Avec humour, Antonio Seguí interroge les stéréotypes qui nous font croire à ce que nous voyons sans prendre la peine de vraiment regarder. Dans les années 1960, il compose des lithographies avec de grands aplats de couleurs occultant des personnages et n’en laissant voir que les extrémités.
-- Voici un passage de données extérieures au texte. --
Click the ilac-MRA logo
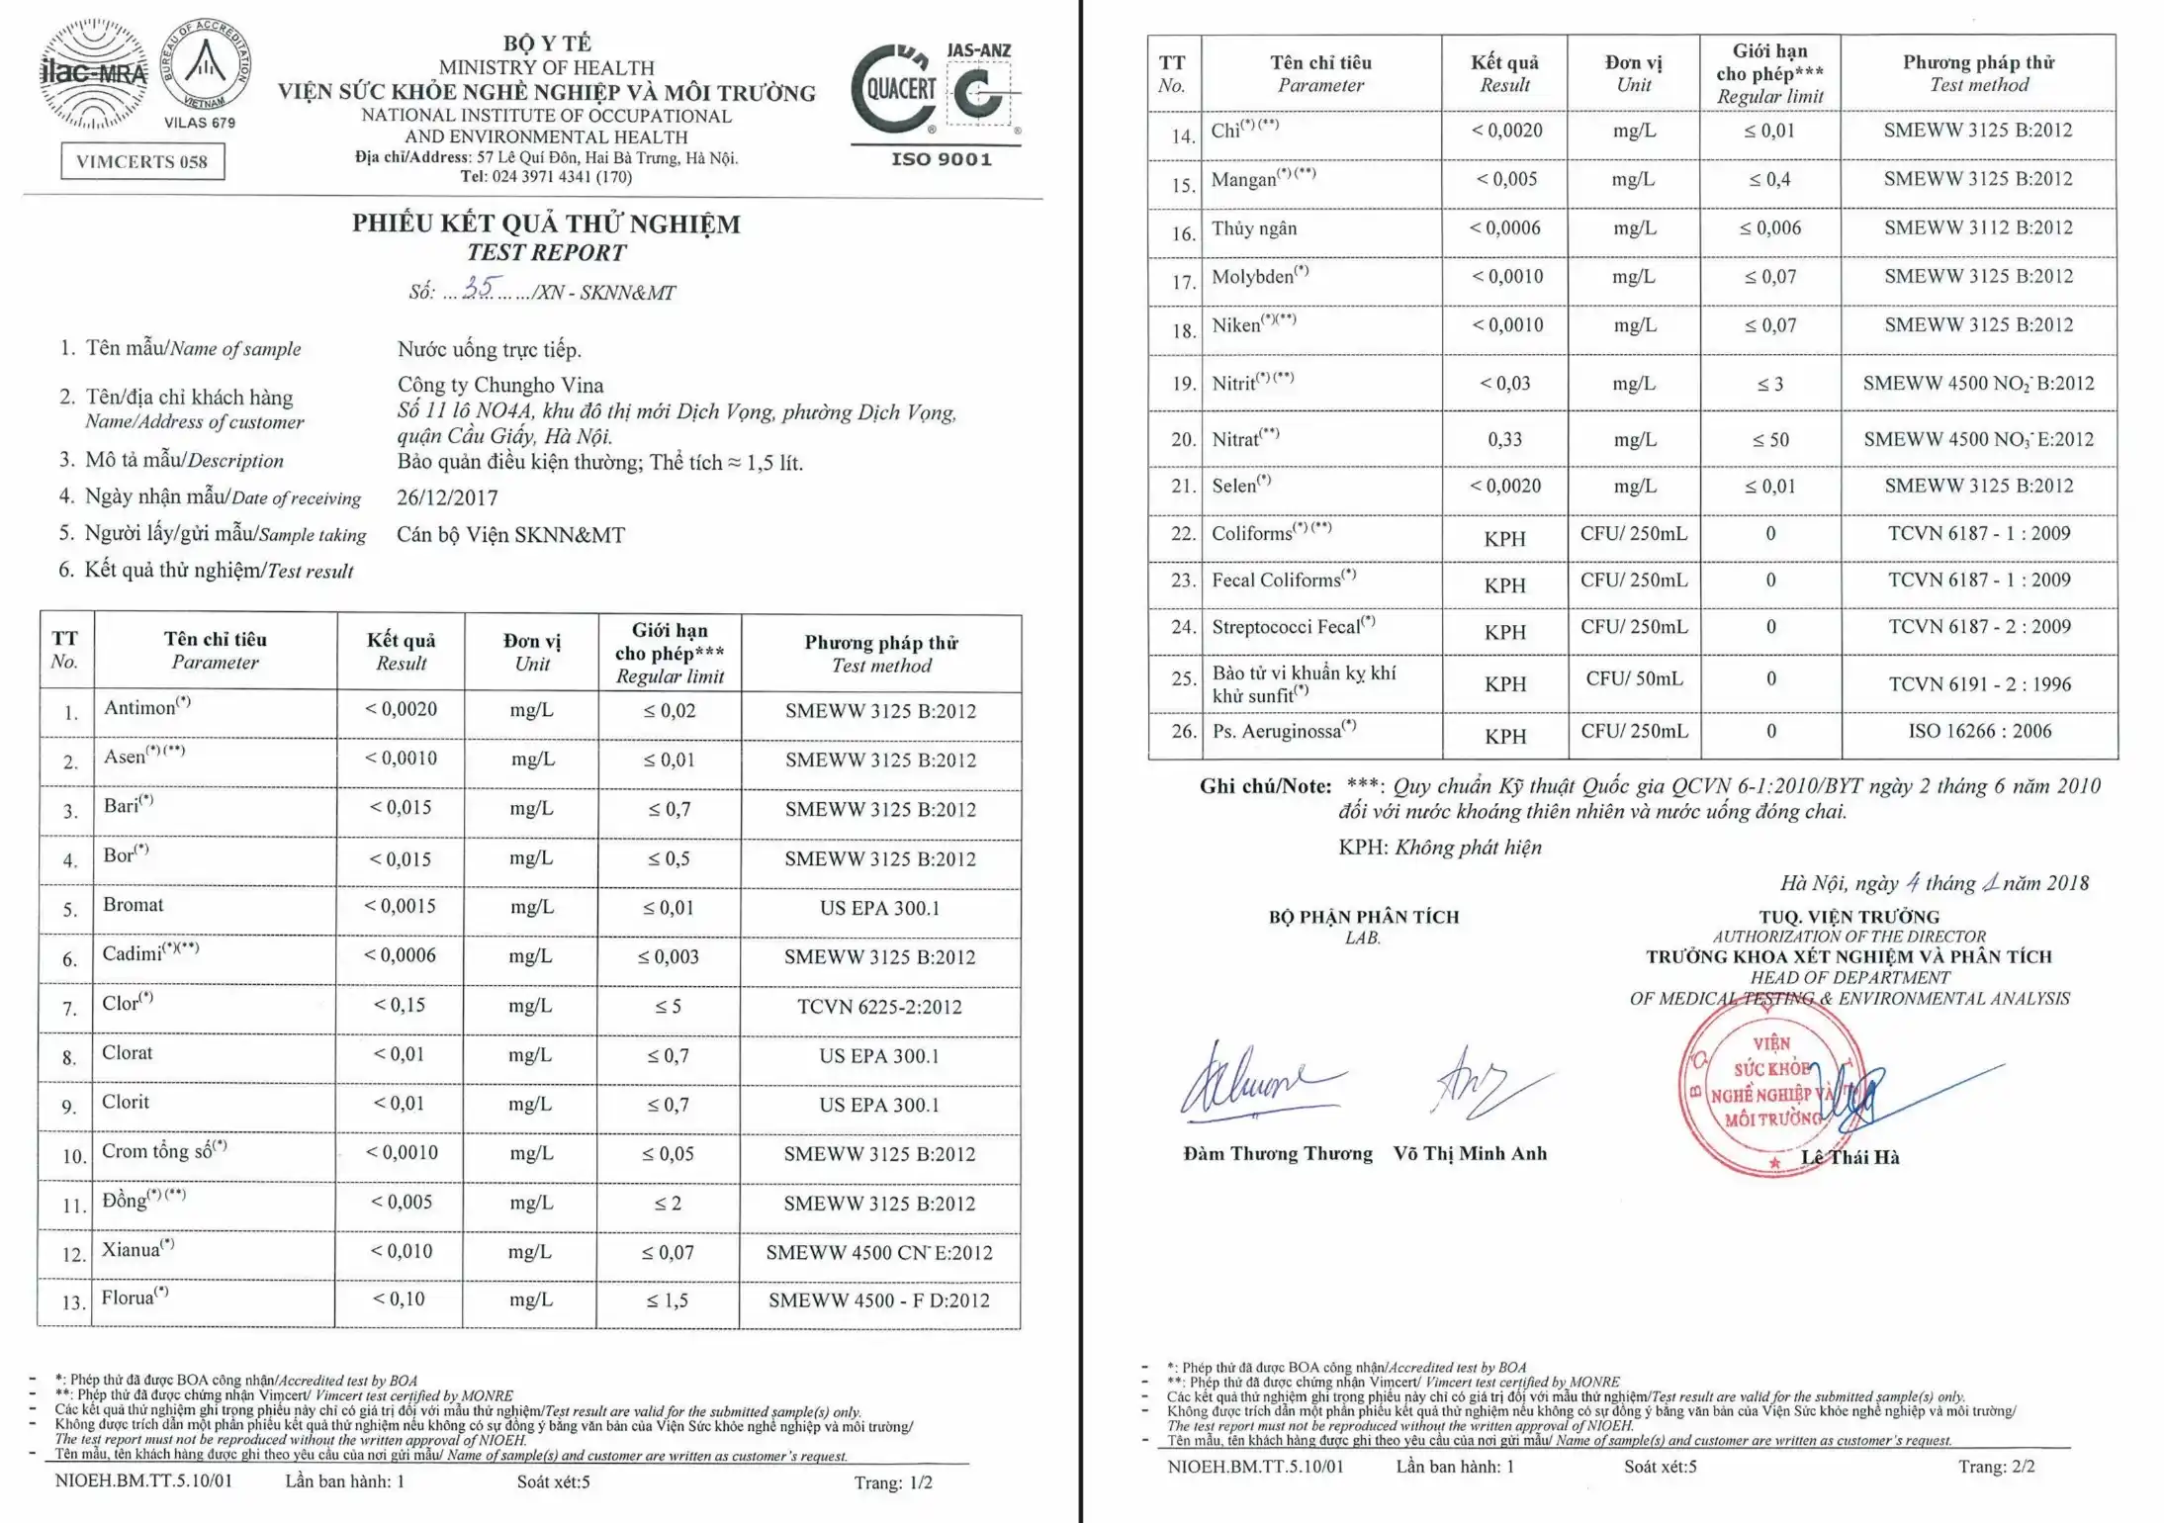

Par ces éléments fragmentaires, il cherche à rendre le spectateur attentif, tout en stimulant son imagination.
Il crée ensuite une série d’estampes en photolithographie aux allures pop, faites d’éléments juxtaposés se transformant en une sorte de puzzle mental, soulevant par ce biais des interrogations auxquelles il ne fournit pas de réponses.
Dans les années 1970 apparaît le personnage emblématique de son œuvre, un homme coiffé d’un chapeau – inspiré des hommes argentins de son enfance – marchant souvent au milieu de constructions. Derrière le caractère répétitif de ces représentations déclinées dans différentes techniques se cache une attention apportée au détail, sans pour autant verser dans la narration. À travers cette figure récurrente, archétype de l’homme anonyme, qu’il met en scène seul ou perdu dans la ville et qu’il confronte à des situations tragiques ou cocasses, le peintre tend à réduire l’homme à son comportement social.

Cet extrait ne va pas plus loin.